Restrictive covenants, including non-competition and non-solicitation clauses, are common elements in both employment agreements and sales of businesses in Ontario. These clauses are designed to protect the interests of businesses by limiting the actions of employees or former business owners after their departure.
Non-Competition
Non-compete clauses typically restrict employees and former business owners from working for a competitor or starting a competing business for a specified period after leaving their current employment or selling their business. Non-compete clauses can be enforced in the context of a business sale where the seller agrees not to compete with the buyer's business. Additionally, non-compete clauses can be enforced against "executives," defined as individuals holding titles such as chief executive officer, president, chief administrative officer, chief operating officer, chief financial officer, chief information officer, chief legal officer, chief human resources officer, chief corporate development officer, or any other chief executive position. For these individuals, the enforceability of a non-compete clause depends on its construction.
Non-Solicitation
Non-solicitation clauses are intended to prevent business owners from soliciting clients, customers, or employees or customers, for example, of their former business. These clauses aim to safeguard the business’s interests and relationships. If they are well-constructed and reasonable, they may pass the enforceability test established in common law.
Enforceability
The Court of Appeal for Ontario (ONCA) has recently clarified the enforceability of restrictive covenants, such as non-competition provisions, in the context of business sales. In the case of Dr. C. Sims Dentistry Professional Corporation v. Cooke, 2024 ONCA 388 (CanLII), Dr. Sims bought Dr. Cooke's dentistry practice through an Agreement of Purchase and Sale (APS). As part of the sale, Dr. Cooke agreed to a non-competition and non-solicitation covenant, included in both the APS and a separate agreement with identical terms. This covenant prohibited Dr. Cooke from practicing dentistry or using his name in such practice for five years within a 15-kilometer radius of his former practice. Despite this agreement, Dr. Cooke informed Dr. Sims of his intent to work at a dental practice 3.3 kilometers away, prompting Dr. Sims to initiate legal action. The primary issue at trial was the enforceability of the Non-Compete clause, which the judge upheld. Dr. Cooke appealed, arguing that the trial judge erroneously placed the burden on him to prove the Non-Compete was unreasonable, instead of on Dr. Sims, who sought to enforce it. The ONCA referenced a prior decision, affirming that "courts will scrutinize the reasonableness of a restrictive covenant more rigorously in the employment context, while presuming validity when such clauses are negotiated as part of a business sale." Restrictive covenants in business sales are designed to protect the purchaser's interest in the goodwill of the acquired business and thus face less judicial scrutiny compared to those in employment settings. Moreover, when a vendor and purchaser of equal bargaining power enter into a business sale agreement, courts will only rarely interfere with their judgment on what was reasonable at the time.

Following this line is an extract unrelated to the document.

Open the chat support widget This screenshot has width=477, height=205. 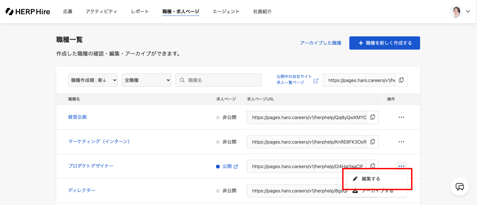tap(459, 186)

Drafting Enforceable Restrictive Covenants
The following best practices should be considered when drafting restrictive covenants to enhance their enforceability:
1. Clear and Specific Language: Use precise language to define the scope of the restrictions, including specific geographic areas, duration, and activities covered.

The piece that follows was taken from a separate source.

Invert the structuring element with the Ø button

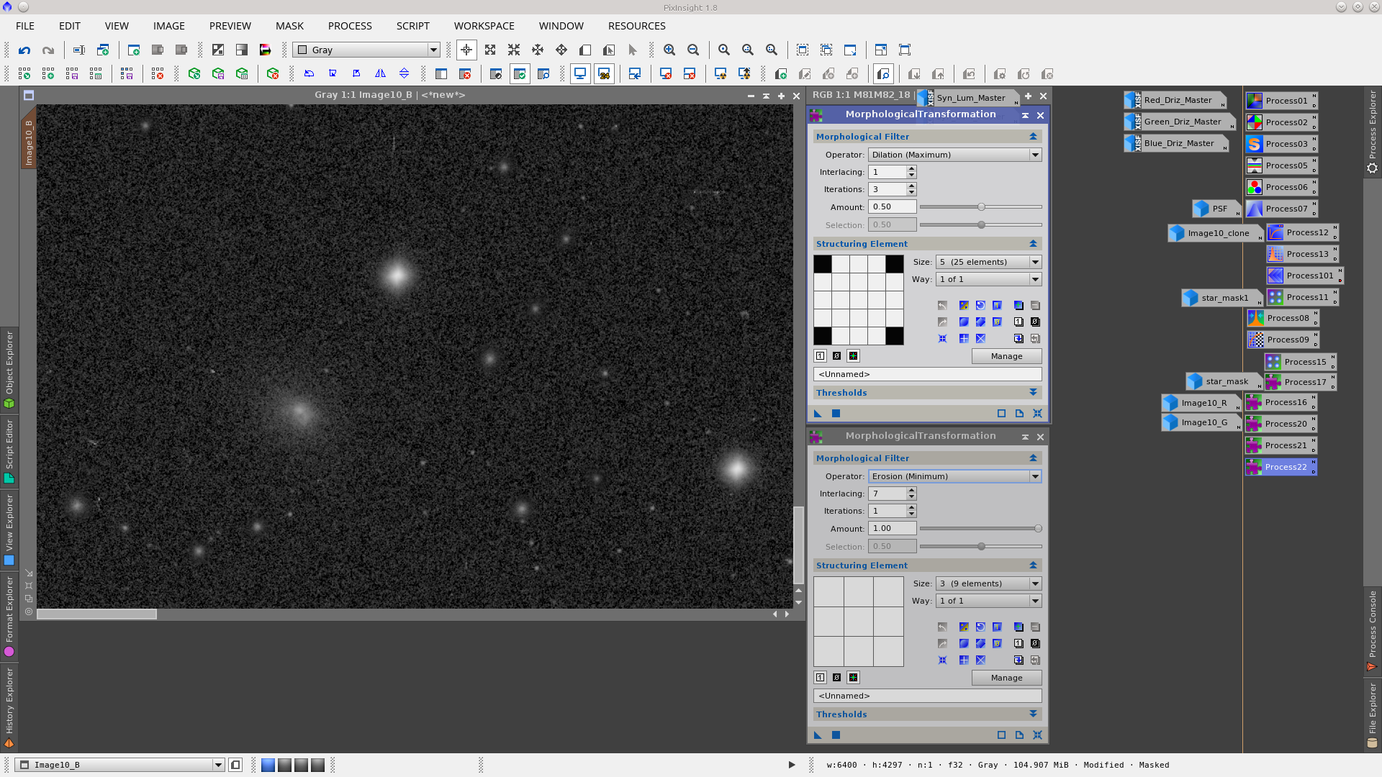point(836,355)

2. Reasonableness: Ensure that the restrictions are reasonable and proportionate to the protection of legitimate business interests.
3. Tailored Agreements: Customize restrictive covenants based on the individuals role, access to sensitive information, and level of interaction with clients or customers.
4. Legal Advice: Seek legal advice to ensure that the restrictive covenants comply with Ontario law and reflect current judicial trends.
Conclusion
In conclusion, while restrictive covenants like non-competition and non-solicitation clauses can be valuable tools for protecting business interests, their enforceability in Ontario hinges on their reasonableness and precise drafting. Both employers and buyers of businesses must navigate these legal waters carefully to ensure their covenants stand up to judicial scrutiny.